_Requisitos da tarefa:_
Responda às perguntas a seguir com base no trecho sobre corrupção apresentado abaixo:
(a) De que palavra latina deriva o termo "corrupção"?
(b) Que instituição é destacada no combate à corrupção na Administração Pública?
(c) Que exemplo é dado de corrupção na esfera privada?

Resumo criado por JUSTICIA, o assistente de inteligência artificial do Jus.

"(,,,)

Com o tempo a gente consegue

ser livre, ético e o escambau.

Dirão: é inútil, todo mundo aqui é corrupto,

desde o primeiro homem

que veio de Portugal.

E eu direi: não admito.

Minha esperança é imortal.

E eu repito: ouviram? Imortal.

Sei que não dá pra mudar o começo.

Mas, se a gente quiser,

vai dar pra mudar o final." (g.n.)

Elisa Lucinda [01]

1.INTRODUÇÃO

Um dos grandes males que afetam a sociedade brasileira há muito tempo é a corrupção. Em face disso, o Estado tem criado e implementado diversos meios legais para combatê-la.

Destaca-se no cumprimento desse papel o Ministério Público, que por possuir inúmeras atribuições constitucionais e gozar de valiosíssimas prerrogativas institucionais, tem tido atuação forte na tentativa de moralizar a Administração Pública.

Assim, deve ser constantemente repensada sua atuação funcional no que diz respeito ao controle dos atos praticados pela Administração Pública. É a isso que se propõe o presente artigo, numa tentativa de avaliar uma nova fórmula de se lidar com a corrupção por essa Instituição.


2.DEFINIÇÃO DE CORRUPÇÃO – O CASO BRASILEIRO

Para o termo corrupção não se tem uma definição exata. A palavra pode tomar diversas acepções, dependendo do contexto em que é inserida. Deriva ela do latim corruptus [02], que pode significar quebrado em pedaços ou, então, apodrecido, depravado.

Porém, pode-se tomá-la no sentido mais comum em que ela é utilizada, sendo aquela situação em que há uma obtenção de vantagem por alguém mediante a quebra da impessoalidade. Ou seja, numa relação que deveria ser regida pelo aspecto impessoal, há desrespeito a essa orientação, atendendo-se a alguém por motivo de amizade, vantagem financeira ou qualquer outro meio ilegítimo.

Nesse sentido, o termo corrupção não está ligado somente à questão pública, havendo, de igual forma, corrupção na esfera privada. E o exemplo que se dá dessa última é o de pagamento de suborno por uma empresa para um diretor de estabelecimento concorrente a fim de se obter o segredo profissional da competidora.

Contudo, o que interessa ao presente artigo é a corrupção pública que a população brasileira de há muito se acostumou a ver no seu cotidiano, seja nos bate-papos, seja nos noticiários da imprensa.

Um caso corriqueiro e simbólico de corrupção é a solicitação ou exigência de vantagens por policiais rodoviários de motoristas flagrados infringindo regras de trânsito, para que se deixe de lavrar o auto de infração de imposição de multa. Se um brasileiro ainda não passou por essa situação, quase sempre sabe de alguém que a tenha vivenciado. Infelizmente, essa é a conduta leviana adotada por alguns profissionais dessa e de outras categorias, que se submetem ao suborno.

_Dados armazenados:_
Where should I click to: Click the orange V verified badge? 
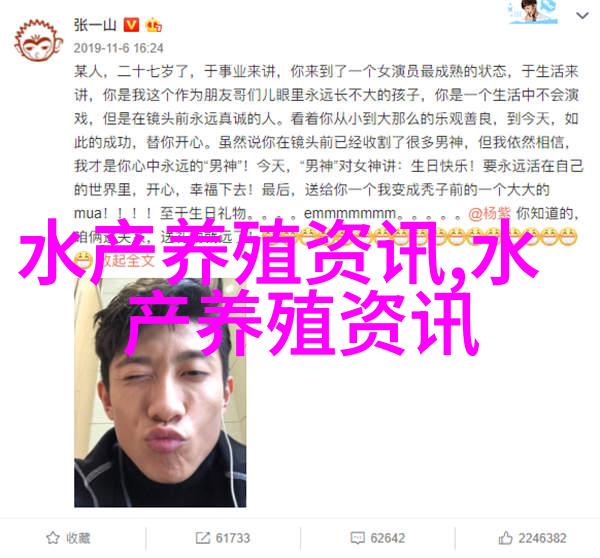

_Resposta escrita:_
(a) Da palavra latina corruptus.
(b) O Ministério Público.
(c) O pagamento de suborno por uma empresa a um diretor de estabelecimento concorrente para obter o segredo profissional da competidora.